## The input

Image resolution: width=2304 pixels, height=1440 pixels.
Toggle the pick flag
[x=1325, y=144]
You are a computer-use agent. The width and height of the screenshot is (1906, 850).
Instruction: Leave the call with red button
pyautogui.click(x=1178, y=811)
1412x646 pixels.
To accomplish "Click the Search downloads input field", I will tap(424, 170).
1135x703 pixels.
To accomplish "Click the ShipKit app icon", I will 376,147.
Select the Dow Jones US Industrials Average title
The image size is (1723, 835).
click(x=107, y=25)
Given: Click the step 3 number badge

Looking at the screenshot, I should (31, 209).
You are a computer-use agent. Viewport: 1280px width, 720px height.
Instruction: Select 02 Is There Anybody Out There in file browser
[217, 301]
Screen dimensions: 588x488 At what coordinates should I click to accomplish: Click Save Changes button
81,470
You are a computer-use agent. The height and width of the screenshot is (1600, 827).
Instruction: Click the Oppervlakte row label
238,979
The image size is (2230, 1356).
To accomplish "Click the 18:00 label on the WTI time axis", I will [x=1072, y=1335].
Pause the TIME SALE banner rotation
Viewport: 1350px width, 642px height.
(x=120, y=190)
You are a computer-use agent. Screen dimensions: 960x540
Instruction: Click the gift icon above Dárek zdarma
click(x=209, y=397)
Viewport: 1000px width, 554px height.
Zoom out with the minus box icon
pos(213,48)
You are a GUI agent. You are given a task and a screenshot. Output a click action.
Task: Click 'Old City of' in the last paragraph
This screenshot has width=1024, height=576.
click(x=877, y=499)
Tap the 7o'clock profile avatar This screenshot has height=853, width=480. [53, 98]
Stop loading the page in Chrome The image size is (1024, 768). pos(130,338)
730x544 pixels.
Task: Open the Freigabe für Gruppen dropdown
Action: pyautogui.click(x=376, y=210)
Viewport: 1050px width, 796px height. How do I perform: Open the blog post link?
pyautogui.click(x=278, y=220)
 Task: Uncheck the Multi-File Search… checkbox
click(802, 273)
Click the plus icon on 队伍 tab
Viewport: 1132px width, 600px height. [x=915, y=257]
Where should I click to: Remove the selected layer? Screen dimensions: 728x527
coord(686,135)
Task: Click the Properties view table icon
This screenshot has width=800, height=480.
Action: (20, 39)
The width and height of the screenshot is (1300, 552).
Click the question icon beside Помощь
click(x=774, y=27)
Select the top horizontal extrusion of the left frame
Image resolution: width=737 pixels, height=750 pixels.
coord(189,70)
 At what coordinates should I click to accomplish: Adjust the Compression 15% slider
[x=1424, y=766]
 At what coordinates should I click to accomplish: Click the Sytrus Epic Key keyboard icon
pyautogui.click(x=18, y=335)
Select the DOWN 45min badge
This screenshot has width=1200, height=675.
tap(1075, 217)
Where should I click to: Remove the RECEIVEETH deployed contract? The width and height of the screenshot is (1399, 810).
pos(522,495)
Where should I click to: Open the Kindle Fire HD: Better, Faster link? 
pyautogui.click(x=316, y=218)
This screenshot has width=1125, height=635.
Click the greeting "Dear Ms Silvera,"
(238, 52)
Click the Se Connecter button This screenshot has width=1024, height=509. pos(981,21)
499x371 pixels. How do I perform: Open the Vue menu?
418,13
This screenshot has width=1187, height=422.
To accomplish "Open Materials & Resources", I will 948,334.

## Instructions to follow
Retype the listing from above, matching it exactly.

## Your solution
Image resolution: width=2304 pixels, height=1440 pixels.
Toggle the pick flag
[x=1325, y=144]
You are a computer-use agent. The width and height of the screenshot is (1906, 850).
Instruction: Leave the call with red button
pyautogui.click(x=1178, y=811)
1412x646 pixels.
To accomplish "Click the Search downloads input field", I will tap(424, 170).
1135x703 pixels.
To accomplish "Click the ShipKit app icon", I will 376,147.
Select the Dow Jones US Industrials Average title
The image size is (1723, 835).
click(x=107, y=25)
Given: Click the step 3 number badge

Looking at the screenshot, I should (31, 209).
You are a computer-use agent. Viewport: 1280px width, 720px height.
Instruction: Select 02 Is There Anybody Out There in file browser
[217, 301]
Screen dimensions: 588x488 At what coordinates should I click to accomplish: Click Save Changes button
81,470
You are a computer-use agent. The height and width of the screenshot is (1600, 827).
Instruction: Click the Oppervlakte row label
238,979
The image size is (2230, 1356).
To accomplish "Click the 18:00 label on the WTI time axis", I will [x=1072, y=1335].
Pause the TIME SALE banner rotation
Viewport: 1350px width, 642px height.
(x=120, y=190)
You are a computer-use agent. Screen dimensions: 960x540
Instruction: Click the gift icon above Dárek zdarma
click(x=209, y=397)
Viewport: 1000px width, 554px height.
Zoom out with the minus box icon
pos(213,48)
You are a GUI agent. You are given a task and a screenshot. Output a click action.
Task: Click 'Old City of' in the last paragraph
This screenshot has width=1024, height=576.
click(x=877, y=499)
Tap the 7o'clock profile avatar This screenshot has height=853, width=480. [53, 98]
Stop loading the page in Chrome The image size is (1024, 768). pos(130,338)
730x544 pixels.
Task: Open the Freigabe für Gruppen dropdown
Action: pyautogui.click(x=376, y=210)
Viewport: 1050px width, 796px height. How do I perform: Open the blog post link?
pyautogui.click(x=278, y=220)
 Task: Uncheck the Multi-File Search… checkbox
click(802, 273)
Click the plus icon on 队伍 tab
Viewport: 1132px width, 600px height. [x=915, y=257]
Where should I click to: Remove the selected layer? Screen dimensions: 728x527
coord(686,135)
Task: Click the Properties view table icon
This screenshot has width=800, height=480.
Action: (20, 39)
The width and height of the screenshot is (1300, 552).
Click the question icon beside Помощь
click(x=774, y=27)
Select the top horizontal extrusion of the left frame
Image resolution: width=737 pixels, height=750 pixels.
coord(189,70)
 At what coordinates should I click to accomplish: Adjust the Compression 15% slider
[x=1424, y=766]
 At what coordinates should I click to accomplish: Click the Sytrus Epic Key keyboard icon
pyautogui.click(x=18, y=335)
Select the DOWN 45min badge
This screenshot has width=1200, height=675.
tap(1075, 217)
Where should I click to: Remove the RECEIVEETH deployed contract? The width and height of the screenshot is (1399, 810).
pos(522,495)
Where should I click to: Open the Kindle Fire HD: Better, Faster link? 
pyautogui.click(x=316, y=218)
This screenshot has width=1125, height=635.
Click the greeting "Dear Ms Silvera,"
(238, 52)
Click the Se Connecter button This screenshot has width=1024, height=509. pos(981,21)
499x371 pixels. How do I perform: Open the Vue menu?
418,13
This screenshot has width=1187, height=422.
To accomplish "Open Materials & Resources", I will 948,334.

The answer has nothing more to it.